Une coopération scientifique durable mise en place avec l’Afrique

Le Plan pluriannuel de collaborations entre le CNRS et l’Afrique, lancé en 2022, vise à instaurer des partenariats scientifiques fondés sur la co-construction, l’équité et l’inscription des coopérations sur le temps long. Il s’appuie pour cela sur trois dispositifs de financement, conçus spécifiquement pour accompagner la mise en œuvre du plan à différents niveaux d’ambition : les Programmes de Recherche Conjoints/Joint Research Programmes (JRP), les Écoles de Recherche Résidentielles/Residential Research Schools (RSS) et les Bourses de mobilité/Visiting Fellowships (VF).

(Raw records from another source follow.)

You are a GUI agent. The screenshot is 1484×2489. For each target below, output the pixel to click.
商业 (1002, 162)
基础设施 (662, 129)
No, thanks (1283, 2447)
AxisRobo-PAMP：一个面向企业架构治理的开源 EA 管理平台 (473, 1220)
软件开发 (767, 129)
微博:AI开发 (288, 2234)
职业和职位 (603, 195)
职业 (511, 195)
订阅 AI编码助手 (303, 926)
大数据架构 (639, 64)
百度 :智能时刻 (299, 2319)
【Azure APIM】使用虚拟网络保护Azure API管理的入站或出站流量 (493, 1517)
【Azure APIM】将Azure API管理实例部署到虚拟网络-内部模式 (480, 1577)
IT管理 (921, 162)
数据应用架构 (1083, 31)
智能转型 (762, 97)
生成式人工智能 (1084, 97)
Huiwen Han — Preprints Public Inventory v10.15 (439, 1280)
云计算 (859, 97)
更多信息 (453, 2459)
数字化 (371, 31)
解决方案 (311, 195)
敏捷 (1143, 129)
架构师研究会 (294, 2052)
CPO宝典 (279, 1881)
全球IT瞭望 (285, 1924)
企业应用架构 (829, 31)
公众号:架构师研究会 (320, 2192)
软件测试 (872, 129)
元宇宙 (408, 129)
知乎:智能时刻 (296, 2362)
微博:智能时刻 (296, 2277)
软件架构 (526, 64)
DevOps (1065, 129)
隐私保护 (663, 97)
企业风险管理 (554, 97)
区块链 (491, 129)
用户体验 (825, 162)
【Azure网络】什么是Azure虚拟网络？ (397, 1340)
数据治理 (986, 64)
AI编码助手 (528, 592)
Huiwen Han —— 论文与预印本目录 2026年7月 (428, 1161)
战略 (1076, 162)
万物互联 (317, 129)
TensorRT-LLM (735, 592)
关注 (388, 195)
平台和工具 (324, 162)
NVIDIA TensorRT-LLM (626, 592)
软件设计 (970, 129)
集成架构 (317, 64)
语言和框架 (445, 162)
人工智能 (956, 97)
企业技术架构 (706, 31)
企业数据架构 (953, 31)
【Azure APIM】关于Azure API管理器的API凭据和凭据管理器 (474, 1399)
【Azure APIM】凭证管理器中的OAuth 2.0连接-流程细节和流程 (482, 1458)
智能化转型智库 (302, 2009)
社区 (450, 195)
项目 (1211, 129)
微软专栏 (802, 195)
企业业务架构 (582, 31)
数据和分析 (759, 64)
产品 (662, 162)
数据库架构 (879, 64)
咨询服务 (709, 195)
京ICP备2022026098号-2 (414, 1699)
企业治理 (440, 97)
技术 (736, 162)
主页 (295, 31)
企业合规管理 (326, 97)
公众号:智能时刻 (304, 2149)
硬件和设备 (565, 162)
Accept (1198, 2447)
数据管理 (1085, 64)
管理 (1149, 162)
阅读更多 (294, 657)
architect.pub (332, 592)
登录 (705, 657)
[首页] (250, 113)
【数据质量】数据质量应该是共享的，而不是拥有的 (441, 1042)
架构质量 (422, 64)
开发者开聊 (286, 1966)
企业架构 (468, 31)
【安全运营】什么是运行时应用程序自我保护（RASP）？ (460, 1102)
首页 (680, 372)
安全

Les Joint Research Programmes (JRP) sont des programmes de recherche aux thématiques variées financés sur quatre ans, qui permettent de structurer des collaborations existantes et de répondre aux enjeux de formation. Lors de la première sélection de projets, la « Chaire CNRS-AIMS de mathématiques », portée par Ludovic Rifford, avait permis de concrétiser des années de collaboration entre la France et le continent africain. Un nouveau projet de mathématiques a été sélectionné cette année :  FANE-MATH-PE.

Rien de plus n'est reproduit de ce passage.